Smithfield Fair exists due to an ancient piece of 1899 legislation the Dublin Corporation Markets Act. Anyone can buy a horse there and ride them home. Home most likely being an urban estate with no facilities, no prior thought and a place with no food or proper care. Horses can be seen with gangs of kids whipping and beating them and many are ridden terrified through the streets of Dublin when the fair closes. These horses have been found set on fire, starved, mutilated and abandoned on waste ground with some being driven into the canal and drowned just for the fun of it. Pit Bulls, rabbits,and fighting cocks also appear for sale.

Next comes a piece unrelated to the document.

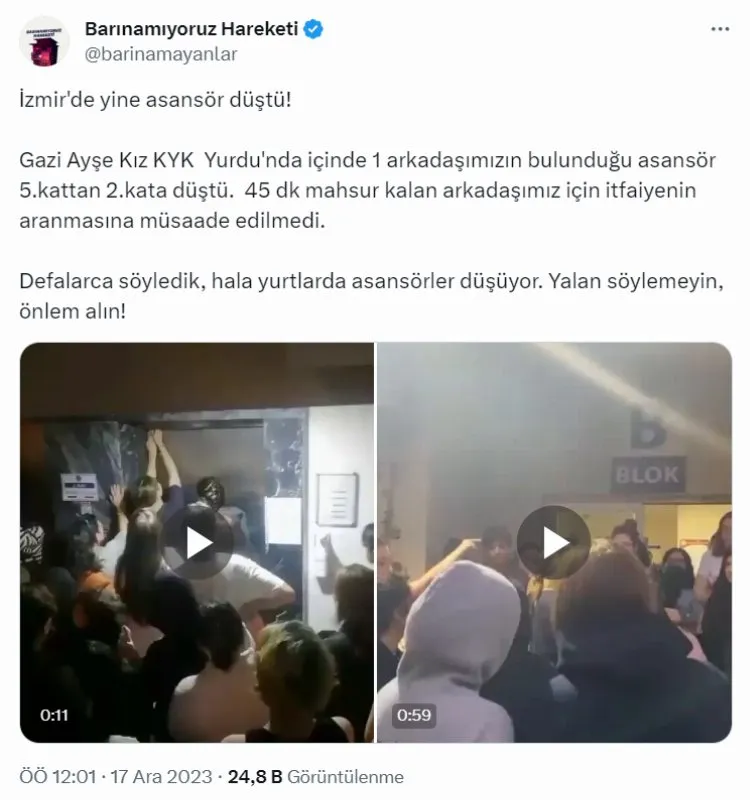Click the Barınamıyoruz Hareketi display name
This screenshot has width=750, height=800.
pyautogui.click(x=191, y=29)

Is it not time this ancient right was abolished and this madness ended once and for all? The AFAR are calling on the Irish government to immediately remove this 1899 Act from the Statute books. Contact us if you want to help.

Related Link: http://www.afarireland.org
author by anarchaeologistpublication date Thu Oct 07, 2010 18:45Report this post to the editors

Strangely enough, the Smithfield horse fair only dates to the late '60s. That's the 1960s. There had been a market there from the fifteenth century and Smithfield Plaza (as it's called today) was designed to accommodate it in 1665. However, it was never popular with local residents who have been trying to get it closed down since the 1670s.

The cattle market was removed to the North Circular Road in 1863. However, although generally assumed otherwise, the market continued at Smithfield for the sale of milch cows, store cattle and pigs until the foot and mouth outbreak of 1883, when the sale of cattle was forbidden outside of the new market, to meet the disease control requirements of the Privy Council.

Their refusal to renew the licence at Smithfield because of unsanitary conditions led to a protest meeting on 28 May 1883 resulting in a petition to the Corporation, which in turn referred the matter to the Privy Council, the body which effectively had forced the market’s closure. The Lord Lieutenant eventually informed a deputation that ‘the lack of paving at Smithfield inhibited disinfection… and the existence of a hay and straw market… would result in various animal diseases being carried home on farmers’ carts from an infected market’. It would appear that this problem was rectified within the next 20 years and in 1899, 1912 and again in 1934 attempts were made by the Corporation to transfer the sale of pigs from the Phoenix Street corner to the North Circular Road and to confine business at Smithfield to the weekly sale of hay and straw.

The horse fair has received support in the past from those nostalgic for the auld Dubbalin, the pot of coddle, Lugs Brannigan and the way he might whack ya. Strangely enough though for years the Corpo were putting it about that they couldn't close down the horse fair because it had a medieval charter which couldn't easily be extinguished. The problem is of course if you close it down, it'll only go somewhere else.

author by Catladypublication date Mon Oct 18, 2010 01:57Report this post to the editors

I was brought to the Ballinasloe fair as a kid. I left screaming crying due to the abuse I saw there. I was about 10 at the time. I saw an auld lad wallop a horse with a huge stick, straight on his hocks. the horse screamed and reared..... the auld lad said he was "testing" him. My mother had to pull me away..... I haven't been back since. I'd get beaten up 'cos I couldnt stand by watching that shit, and I couldn't save them either. If your purebred dog goes missing, Ballinasloe fair is a good place to go looking for him too. They turn up there every year. From Dublin, from everywhere. Maybe I'll go next year and just take pictures......

author by Close it Down for Goodpublication date Mon Mar 07, 2011 18:38Report this post to the editors

This time it's a Shooting with a homemade shotgun. Other men attacked others with sticks, tyre irons and other weapons. (Other weapons according to the video in the link is slash-hooks)
Oh and People and Horses were stampeding.